Il programma pastorale di Francesco
È palese che queste parole, scritte nel 2008 e frutto dell’esperienza dell’anno precedente ad Aparecida, costituiscano uno dei punti cardine del programma pastorale del Bergoglio divenuto Papa. Il sacerdote che deve uscire da sé stesso, andare in periferia a sperimentare la propria unzione. Concetti che il Pontefice gesuita ha ripetuto più volte, in ogni circostanza pubblica e privata. Altrimenti, il rischio è quello di assistere alla burocratizzazione della chiesa, che diventerebbe una vuota ong piena di amministratori. L’opposto di ciò che Francesco vuole. Infatti, continuava nella lettera al clero di Buenos Aires, “nel concepire il ministero come un dono viene superato l’atteggiamento del funzionalismo e si comprende il lavoro apostolico, in questo caso la parrocchia, nell’ottica discepolo-missionario”. Parlava, ancora, dell’opzione preferenziale per i poveri, spiegando cosa intendesse con tale frase: “Che l’opzione per i poveri sia preferenziale significa che deve attraversare ogni nostra struttura e priorità pastorale. Chiesa compagna di strada dei nostri fratelli più poveri, persino fino al martirio”. Si delinea così, continua il Papa, “il profilo di un sacerdote che esce verso le periferie abbandonate, riconoscendo in ogni persona una dignità infinita”. Un indirizzo netto, finalizzato a evitare che “il pastore del popolo si converta in un chierico di stato, in funzionario”.
Un testo rivoluzionario
Il documento finale della V conferenza dell’episcopato latinoamericano di Aparecida è un testo fondamentale per comprendere il Pontificato di Jorge Mario Bergoglio. Lui stesso lo ha citato più volte, ricordando come Benedetto XVI “lasciò fare” i vescovi sudamericani, limitandosi a una supervisione finale. Un atteggiamento che il gesuita argentino ha apprezzato e sottolineato in più d’una occasione pubblica, anche prima di essere eletto al Soglio di Pietro. Francesco reputa quello scritto rivoluzionario, perché va al di là dei confini del continente sudamericano.

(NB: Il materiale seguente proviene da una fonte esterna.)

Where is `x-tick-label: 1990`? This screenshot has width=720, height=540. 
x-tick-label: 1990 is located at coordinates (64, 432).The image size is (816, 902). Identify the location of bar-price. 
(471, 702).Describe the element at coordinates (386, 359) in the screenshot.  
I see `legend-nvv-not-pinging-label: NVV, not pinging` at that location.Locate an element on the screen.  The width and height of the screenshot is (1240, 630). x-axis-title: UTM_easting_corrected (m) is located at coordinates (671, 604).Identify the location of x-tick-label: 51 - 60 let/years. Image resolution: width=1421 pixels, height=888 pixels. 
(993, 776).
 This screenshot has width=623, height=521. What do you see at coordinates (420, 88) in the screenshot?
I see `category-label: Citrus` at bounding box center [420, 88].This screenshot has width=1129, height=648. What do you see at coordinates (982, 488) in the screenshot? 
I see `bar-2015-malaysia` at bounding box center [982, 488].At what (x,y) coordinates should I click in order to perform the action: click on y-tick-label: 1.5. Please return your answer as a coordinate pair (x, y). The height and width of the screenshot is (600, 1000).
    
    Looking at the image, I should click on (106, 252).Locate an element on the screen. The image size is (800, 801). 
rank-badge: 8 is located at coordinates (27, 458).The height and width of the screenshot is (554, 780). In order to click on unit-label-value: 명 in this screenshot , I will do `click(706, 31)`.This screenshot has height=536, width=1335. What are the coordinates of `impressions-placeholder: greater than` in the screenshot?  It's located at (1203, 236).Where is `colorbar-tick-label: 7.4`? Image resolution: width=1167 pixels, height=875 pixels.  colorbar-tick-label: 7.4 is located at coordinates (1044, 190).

“La strada per parlare agli uomini”
E di rivoluzione parla, da storico che da più di quarant’anni studia il fenomeno religioso, Giovanni Miccoli sul Domenicale del Sole 24 Ore (il contributo è un estratto dall’introduzione del libro “Francesco. il santo di Assisi all’origine dei movimenti francescani”. Donzelli, Roma). “Al Francesco (d’Assisi, ndr) che ha scelto di “seguire Cristo e servire gli altri”, si associa il Francesco riformatore, che nella povertà, nell’abbandono di ogni trionfalismo e autoreferenzialità, indica alla Chiesa la strada per poter parlare agli uomini”. Anche Miccoli riconduce tutto all’America latina, quando scrive che “negli orientamenti pastorali che maturano in America Latina nel post concilio emergono tracce di una riflessione su Francesco d’Assisi che ne legge l’opera soprattutto nei termini di una riforma della Chiesa, con al suo centro, per essa, la scelta della povertà e l’opzione preferenziale per i poveri. Non credo si tratti di un fatto casuale”.